Wereldwijd lopen er onderzoeksprojecten naar vismigratie, deze worden Swimways genoemd. Een Swimway is een waterweg waar onderzoek wordt gedaan naar de migratie van vissoorten. In Nederland zijn er twee van dit soort onderzoeksprojecten Swimway Waddenzee en Swimway Vecht,  dit is nodig, omdat er veel is wat we nog niet weten. Welke soorten maken in welk stadium van hun leven gebruik van een bepaalde locatie? Welke hindernissen komen ze tegen? Waar moet hun leefomgeving aan voldoen?
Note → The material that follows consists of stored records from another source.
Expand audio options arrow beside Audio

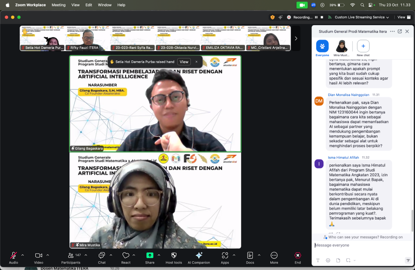[22, 255]
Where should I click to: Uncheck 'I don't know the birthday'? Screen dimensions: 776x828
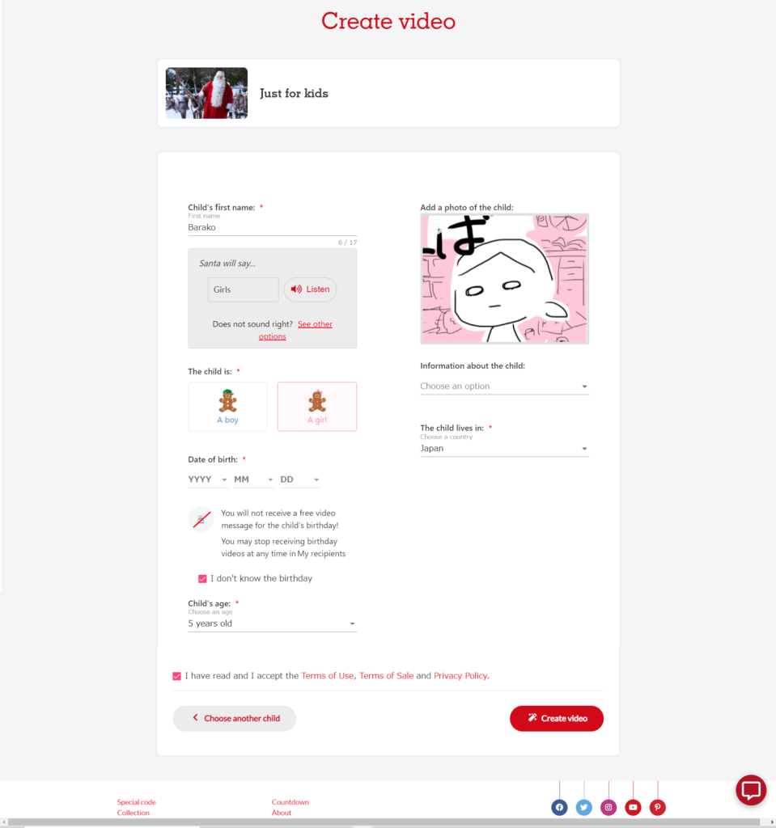coord(202,579)
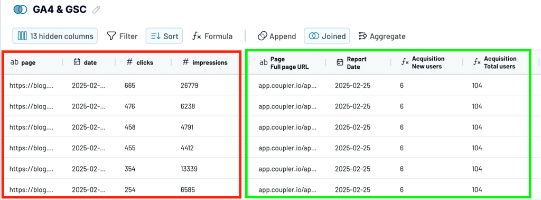The height and width of the screenshot is (200, 541).
Task: Click the cell showing 26779 impressions
Action: (190, 86)
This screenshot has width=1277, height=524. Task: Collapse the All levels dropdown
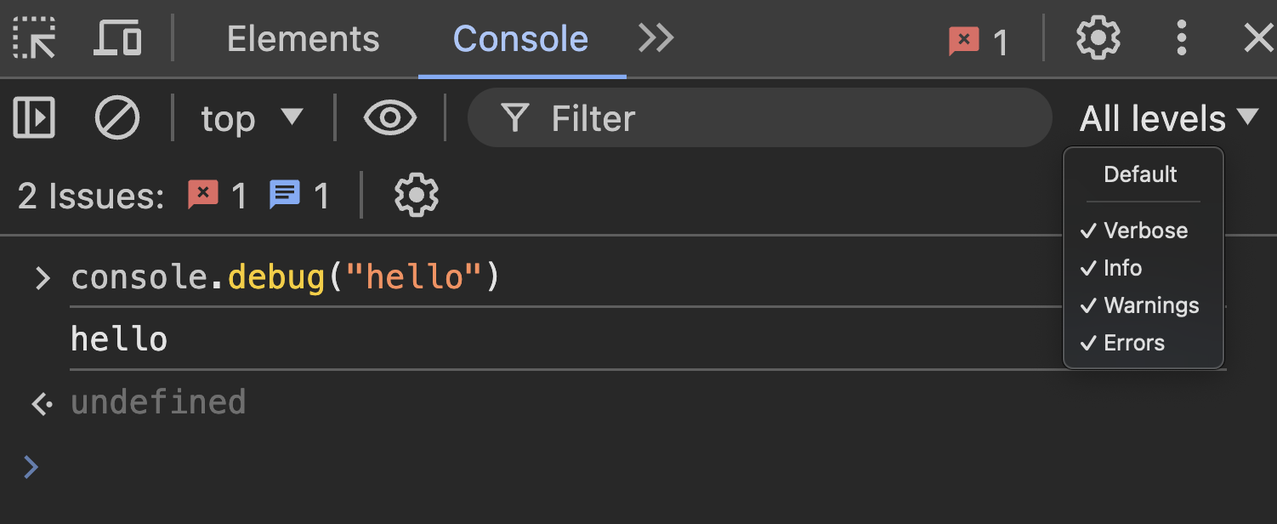(1169, 118)
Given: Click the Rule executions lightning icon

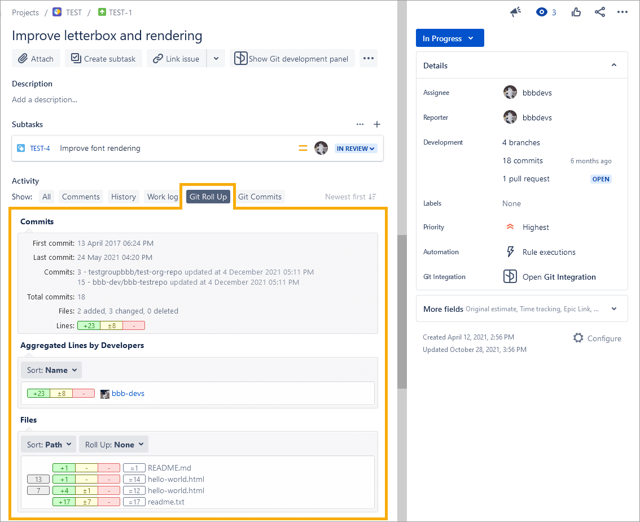Looking at the screenshot, I should 510,252.
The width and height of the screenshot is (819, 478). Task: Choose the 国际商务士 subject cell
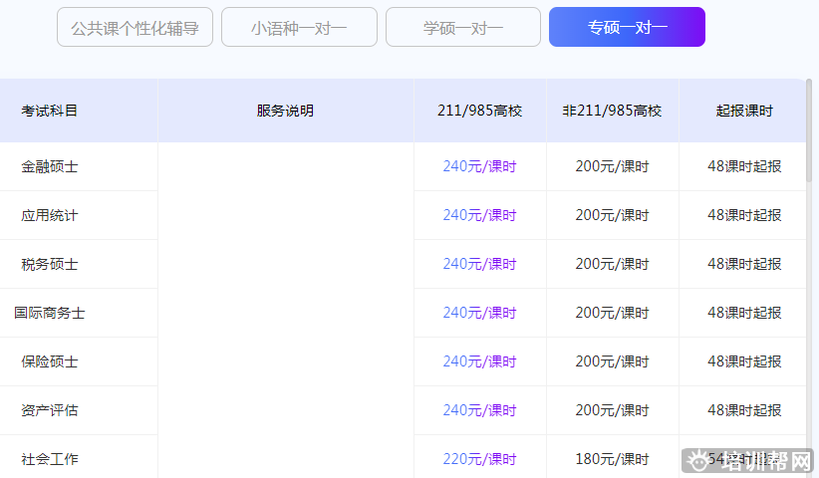click(x=50, y=313)
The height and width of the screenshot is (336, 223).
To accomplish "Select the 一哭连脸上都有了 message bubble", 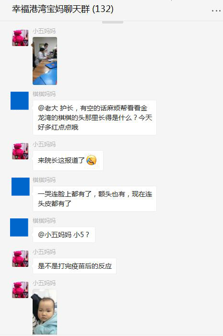I will point(94,199).
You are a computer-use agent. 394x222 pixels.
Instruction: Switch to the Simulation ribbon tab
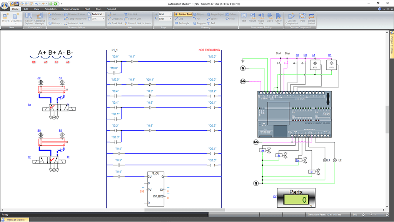tap(50, 8)
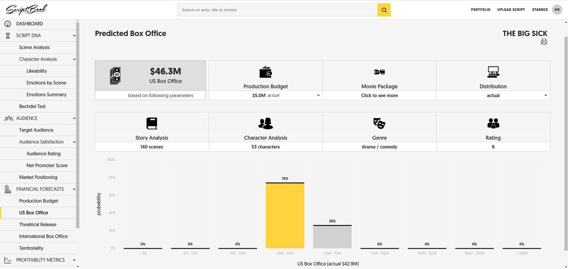
Task: Collapse the Audience Satisfaction submenu
Action: 74,142
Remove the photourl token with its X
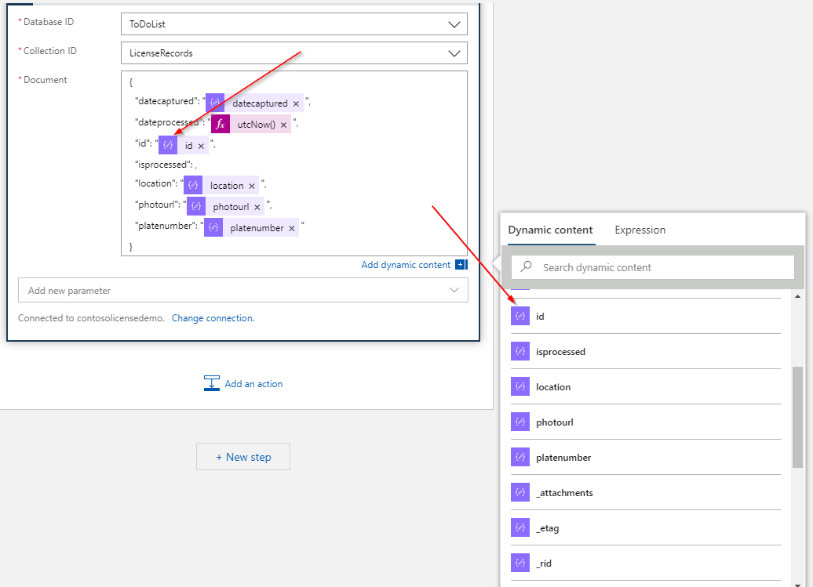The image size is (813, 587). coord(257,207)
Door te onderzoeken wat de knelpunten zijn, kunnen beheersmaatregelen worden getroffen. Swimway Waddenzee onderzoekt ook wat het effect is van een verbeterde visstand op de vogelpopulatie in de Waddenzee.

Vispassages

Zowel Rijkswaterstaat als de waterschappen hebben de afgelopen decennia flink geïnvesteerd in de aanleg van vispassages in verschillende soorten en maten. Daarmee willen ze voldoen aan de Kaderrichtlijn Water. Inmiddels zijn er in het hele land ruim 1200 vispassages aangelegd; dat moeten er 2600 worden

Tempo aanleg vispassages

Het tempo waarin vismigratievoorzieningen worden aangelegd is de laatste jaren iets afgenomen, waardoor het niet zeker is of het doel in 2027 wordt gehaald. Ook zijn er bij veel stuwen nog niet bekend of er een vispassage komt. Een ander aspect is de mogelijke toename van kleinschalige waterkrachtvoorzieningen die investeringen in vismigratie weer teniet maken.
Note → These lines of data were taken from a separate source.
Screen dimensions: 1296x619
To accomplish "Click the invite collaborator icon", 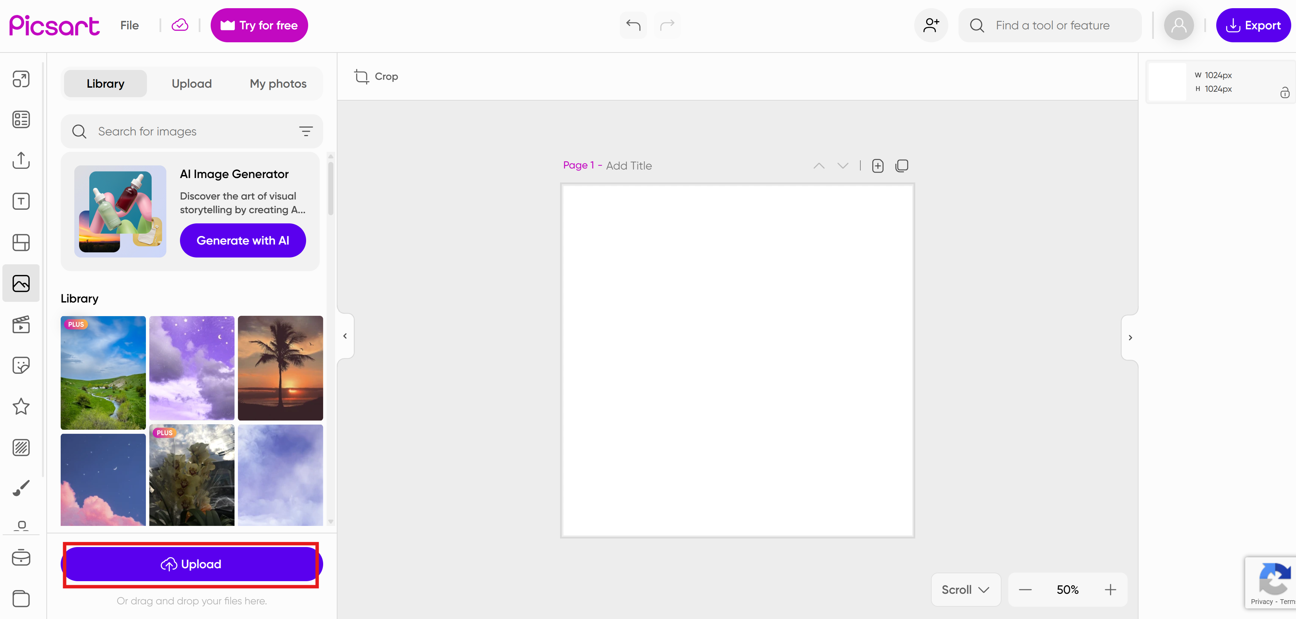I will click(931, 25).
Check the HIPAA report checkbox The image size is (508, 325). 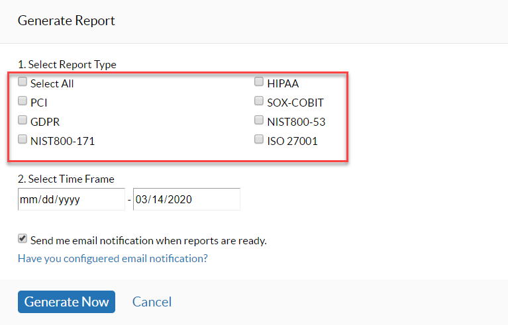[x=259, y=83]
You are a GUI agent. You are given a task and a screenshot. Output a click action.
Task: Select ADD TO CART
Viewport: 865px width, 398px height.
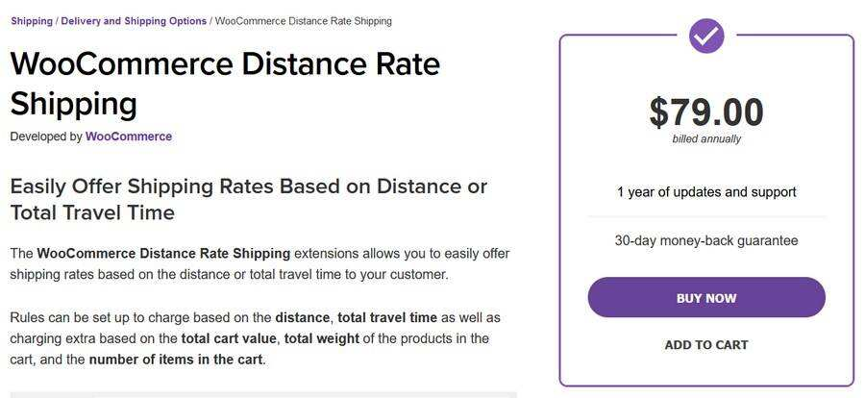click(x=706, y=345)
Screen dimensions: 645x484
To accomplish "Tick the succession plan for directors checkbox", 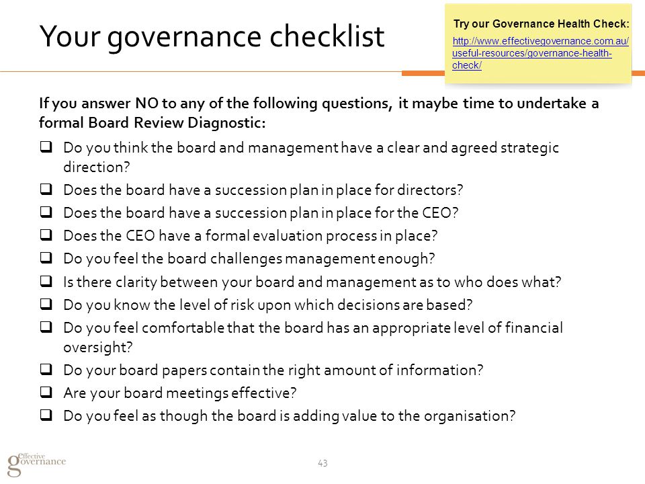I will (x=46, y=189).
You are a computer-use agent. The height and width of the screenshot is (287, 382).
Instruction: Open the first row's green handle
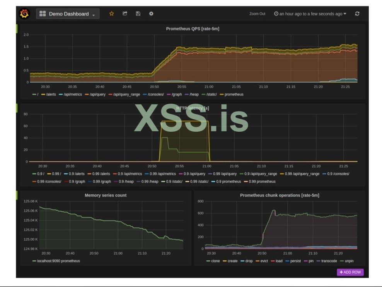coord(17,28)
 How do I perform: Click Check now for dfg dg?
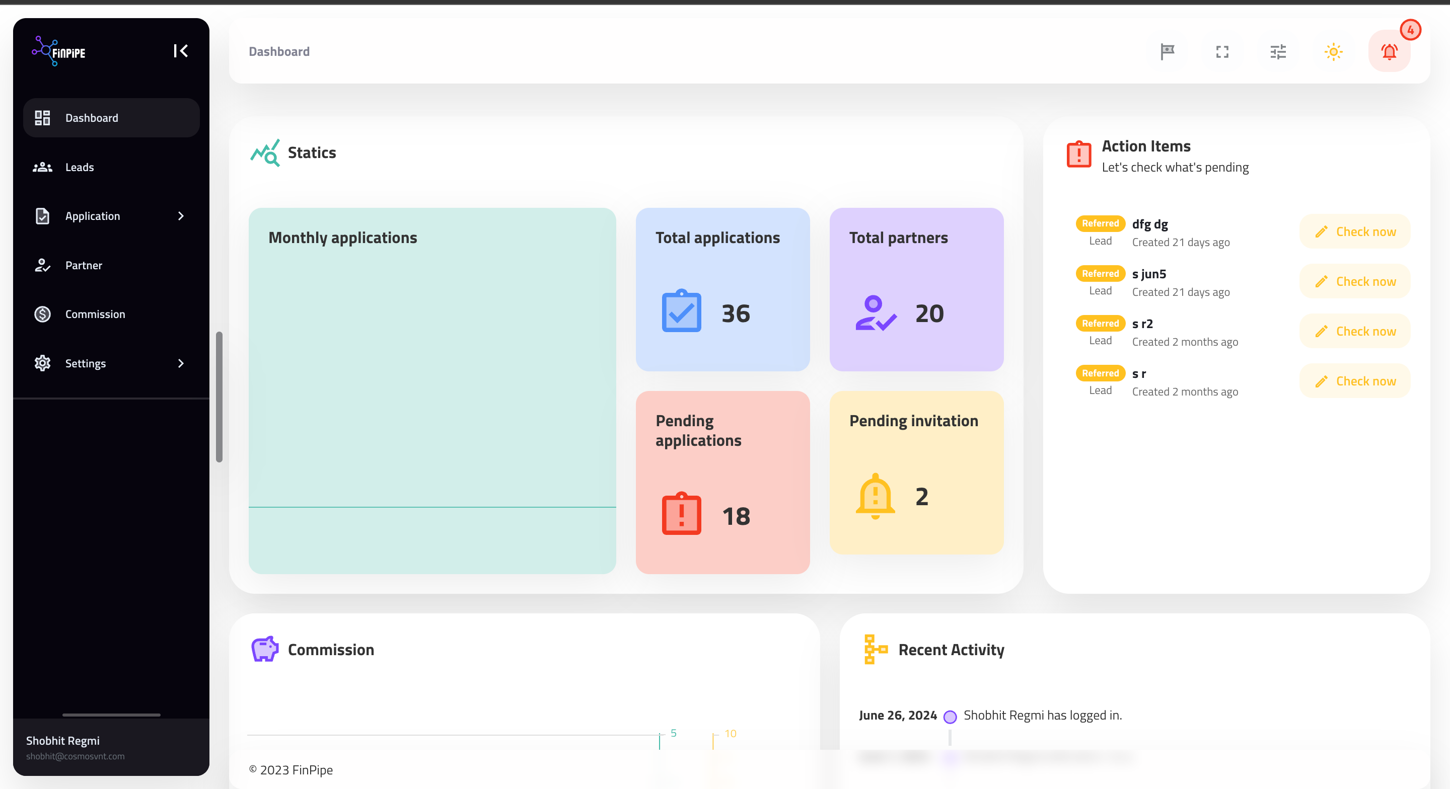tap(1355, 231)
Vispassages functioneren niet goed

Arcadis heeft onderzoek naar de werking van vispassages gedaan. Van de ruim 180 geïnspecteerde vispassages functioneerde maar liefst 60 procent helemaal niet en nog eens 22 procent niet optimaal. Het valt op dat bij 36 vispassages de afsluiter volledig of deels gesloten was, terwijl er voldoende water over de stuw ging. Verder waren 44 vispassages volledig verstopt. Bij 15 vispassages was sprake van ondoordringbare begroeiing in de vispassage zelf of in de directe omgeving. Ten aanzien van de cruciale punten in het ontwerp bleek een te hoge stroomsnelheid het meest voorkomende probleem.

Oplossingen

Hoopgevend is dat veel problemen relatief eenvoudig zijn op te lossen. Afsluiters kunnen worden geopend en verstoppingen en begroeiing worden verwijderd. Met dergelijke eenvoudige ingrepen kunnen veel vispassages snel weer in werking worden gesteld. Om de functionaliteit op langere termijn te waarborgen, wordt aanbevolen een degelijk beheer en onderhoudsplan op te stellen. Ook is opleiding belangrijk. In sommige gevallen gaat het fout door een gebrek aan kennis.